After that I read The Swordbearer by Glen Cook. It's a fantasy title, dating from 1982, a couple of years before he broke through with the Black Company series. The plot seemed a little familiar, but I think I'd just overheard a couple of friends talking about it years ago and not realized what book it was. Crippled teenager escapes from ruins of boyhood home when extremely nasty army invades(and supposed allies fail to arrive in time)--finds legendary sword and becomes mighty warrior. Except that he begins to have trouble deciding which side he really should be on, and to resent being a pawn of the goddess who created the sword. There are vague echoes of Elric here--the sword sometimes kills people he doesn't want it to, for instance--but in Cook's own ground-covering style. It looks like there could have been a sequel, but it must've been shelved. (Unless it's The Tower of Fear or one of the few other Cooks I don't have yet...)

I've just started reading Kill The Dead by Tanith Lee. I'm running out of her books, which just don't seem to be that available in North America--or maybe just in trade paperback or something. Even in megastores like Chapters, they're not stocked, or only in trade paperback(which I hate). Anyway, this is one of her old early Daw ones, coming in under 200 pages, so it shouldn't take me long. As long as I'm not distracted...

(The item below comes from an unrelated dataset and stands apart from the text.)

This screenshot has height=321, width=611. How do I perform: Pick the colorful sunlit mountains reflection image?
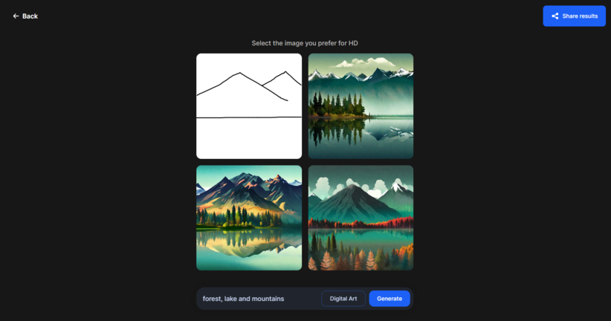(249, 218)
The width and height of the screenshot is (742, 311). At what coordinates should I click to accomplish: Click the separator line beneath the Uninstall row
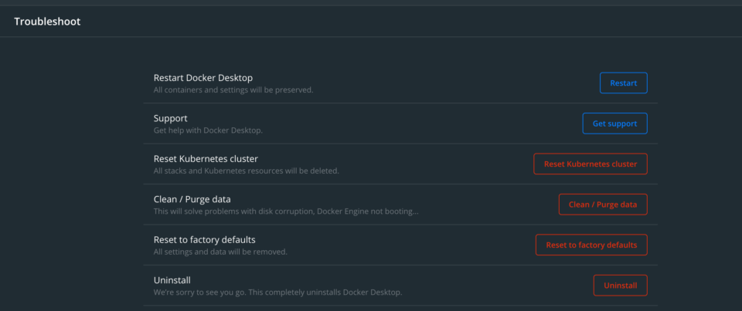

What could there be to distract me, you ask? Well, I did finally manage to finish All The President's Men, which I considered something less than a page-turner. Woodward and Bernstein may have been great journalists, but they failed to bring this subject to life. And it was just getting into Nixon's secret tapes by the end, with a tantalizing footnote reference to Agnew's resignation, so it didn't even seem to cover the entire story it promised. Probably it was just rushed into publication before the whole farce had played out. In any case, I think I'd rather see the movie. At least I have a vague idea who some of those people mentioned in early Doonesbury cartoons really were.

But the real distraction has been the presumably-pseudonymous Galadriel Waters. See, I had the urge to see if there were any books about the Harry Potter series in the library. Apart from the dozens coming out on whether Harry Potter is pro- or anti-The Church, I found a couple. One of them was my Ms. Waters, et al., so I checked it out. It turned out to be a supplement to an earlier book, concerned entirely with Order of The Phoenix, so today I got the earlier book. Ultimate Unofficial Guide To The Mysteries of Harry Potter(Analysis of Books 1-4), which is an offshoot, I imagine, of this website, the HP Sleuth Homepage. It's got a chapter-by-chapter analysis of the books, with notes to hints and clues, confirmed or speculative, as well as things to look for, recurring motifs(socks???), name analysis, and more, so much more! It doesn't bode well for my reading that much else, does it?

Especially since I've added Harry Potter to the series I'm doing for my wiki. More on that later, I imagine.